I mean, I think it was him who said, oh, no one really ever needs to read a book.
Just read articles and blog posts and tweets and things like that.
Honestly, that's one thing you run into with a lot of these guys.
I mean, speaking about many of the people who are prominent in Silicon Valley, I mean, everyone is bearing the scars of being an autodidact on almost every topic that they've touched, right?
I mean, these are not people who came out of the center of the village for the most part and have kind of institutionally acquired a lot of knowledge.
A lot of people got CS degrees or dropped out of college and read Ayn Rand and a lot of science fiction and then just took everything else on the menu of human understanding a la carte.
And you get these strange weightings of influence, right?
Somebody will recommend a book and it completely changed their worldview and it's some really peripheral tract.

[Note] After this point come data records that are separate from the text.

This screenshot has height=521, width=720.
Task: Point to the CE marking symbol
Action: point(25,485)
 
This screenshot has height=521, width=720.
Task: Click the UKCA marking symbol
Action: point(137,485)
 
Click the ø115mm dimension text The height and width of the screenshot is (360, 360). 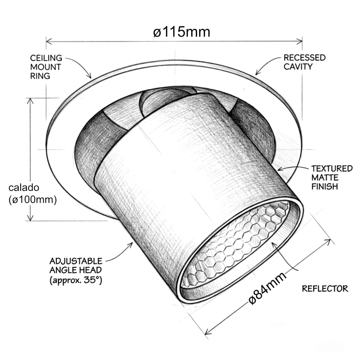[x=181, y=32]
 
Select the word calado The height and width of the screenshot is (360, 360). [x=24, y=188]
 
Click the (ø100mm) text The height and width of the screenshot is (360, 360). [x=33, y=200]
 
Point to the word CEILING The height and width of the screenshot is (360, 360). [x=46, y=58]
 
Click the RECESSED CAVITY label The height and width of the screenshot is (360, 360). [x=304, y=62]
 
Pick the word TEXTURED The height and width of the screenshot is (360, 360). [x=332, y=168]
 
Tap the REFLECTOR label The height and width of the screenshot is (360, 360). [x=325, y=289]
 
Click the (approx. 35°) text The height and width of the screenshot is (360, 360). [x=76, y=280]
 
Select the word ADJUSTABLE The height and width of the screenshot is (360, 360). [x=76, y=261]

And then you've got all of these neo-reactionary quasi-lunatics who are very influential, but, you know, underneath the hood here were people who I've never spoken to on the podcast, but, you know, people like Curtis Yarvin.
And it's a mess, and it's an anti-institutional mess and a contrarian mess.
And then you dump hundreds of billions of dollars into this clockwork.
And you get a lot of weird convictions that have a lot of energy behind them.
Yeah, look, you can go case by case.
I mean, I think there are some people in Silicon Valley.
So, you know, Patrick Collison, the founder of Stripe, is a guy who is quite well-read and I think quite well-rounded, right?
He strikes me as a very balanced thinker.
Yeah, but less fun for the book.
I had a great conversation with him, but he's not saying these provocative things that make for good soundbites necessarily.
So there's a little bit of selection bias there in who kind of gets written up more or less.
But for sure, you know, I think they feel like, hey, no one really has credibility or trust anymore, so therefore I can just kind of like make it up as I go, right?
And look, you and I have both probably had issues where we have different from the mainstream media.